Paper 2 Flashcards
what occurs in a financial market
financial liquid assets are exchanged .g stock or bond market
role of the financial market
to facilitate saving - provide somewhere for consumers + firms to store their funds, savings are rewarded with interest rates
lend to businesses + individuals - allows consumption and investment , sometimes referred to as financial intermediary
facilitate the exchange of goods + services - by creating a payments system : cheques, paper money, credit card services, bank transaction, banks buy + sell foreign currencies
provide forward markets - firms are able to buy and sell into the future at a set price e.g. farmers selling the produce that they are growing in a month time at a guaranteed price
provide a market for equities - involves the trade of shares
impacts of a tax change
incentive to work
tax revenue
income distribution
real output and employment - effects income and therefore AD, higher indirect taxes effects SRAS, higher income taxes + disincentive to work
price level change - due to shifts in LRAS and AD
trade balance - consumers spend less on imports –> in the long run less AD decreases a business need to invest and this could reduce competitive FDI
lower corporation tax encourages firm to more production to your country –> this results in a “ race to the bottom “ = lower revenue for all countries
national debt definition
is the sum of all the government debts built up over many years
fiscal debt definition
is when government spends more than it receives in a given year
structural deficit definition
the fiscal deficit that occurs when the cyclical deficit is zero, it is not related to the state of the economy
cyclical deficit definition
is the deficit that occurs because government spending and tax fluctuate around the trade cycle
factors increasing the size of the fiscal deficit
trade cycle - during a downturn government tax revenue reduces
unforeseen events - natural disaster / recession
interest rates - IR on national debt (£82 billion)
privatisation - one off payment to the government
government aims - does the government care about the debt
factors such as number of dependants
high revenue from oils = budget surplus
factors influencing the size of national debts
if the governments is continuously running a fiscal deficit national debt will increase
ageing population = pension programs + lack of people working therefore a reduction in income tax
significance of high fiscal deficit and national debt
- high levels of borrowing may raise interest rates in the economy as it increases the demand for money therefore the price of money increases
- countries have to pay a large amount servicing their national debt through interest repayments –> high opportunity cost –> debt interest is £82 billion
- high levels of debt reduce the credit rating for the government so the UK looks like a “risky choice “ for lenders leading to higher interest rates –> realistically it is not the size of the debt that loses credit rating, it is whether the country has defaulted on payments before e.g Russia
- could cause demand pull inflation AD –> if government is unable to borrow money they will have to print their own which will cause hyperinflation, as seen in Germany in 1923
- if government borrowed from abroad it may struggle getting enough of that currency to make its repayments
- government borrowing can increase growth if it is used for capital spending since this will improve the supply side of the economy
market failure in the financial sector - speculation and market bubbles
- buy assets at low prices and sell at higher prices
–> what if deals are leveraged then prices fall
–> excessively high estimates of future price increases can create a market bubble and over paying for assets
—> eventually people realise this so demand and therefore price plummet –> people realise prices are falling + begin to sell faster further decreasing the price
^ this is an even bigger problem for the banks as they now have no money as people cannot pay back their loans
–> they also may not be able to give their costumers their money = financial crash ( liquidity crisis )
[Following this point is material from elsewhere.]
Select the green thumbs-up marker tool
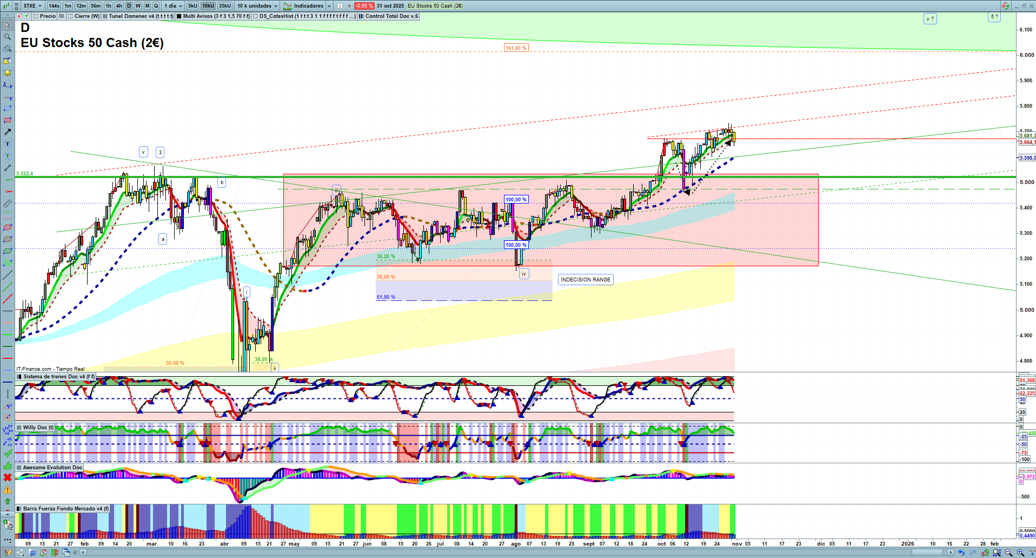1036x558 pixels. tap(8, 465)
market failure in the financial sector - asymmetric information
- when the buyers are most likely those who the seller does not want to sell to due to imperfect information
- e.g health insurance
- premium is based on who they think will buy the insurance
- healthy people don’t buy it, sick people do
- only unprofitable buyers are buying, meaning the company could struggle
- premium increases only make the problem worse
market failure in the financial sector - negative externalities
- cost to the taxpayer of bank bailouts ( “ too big to fail”)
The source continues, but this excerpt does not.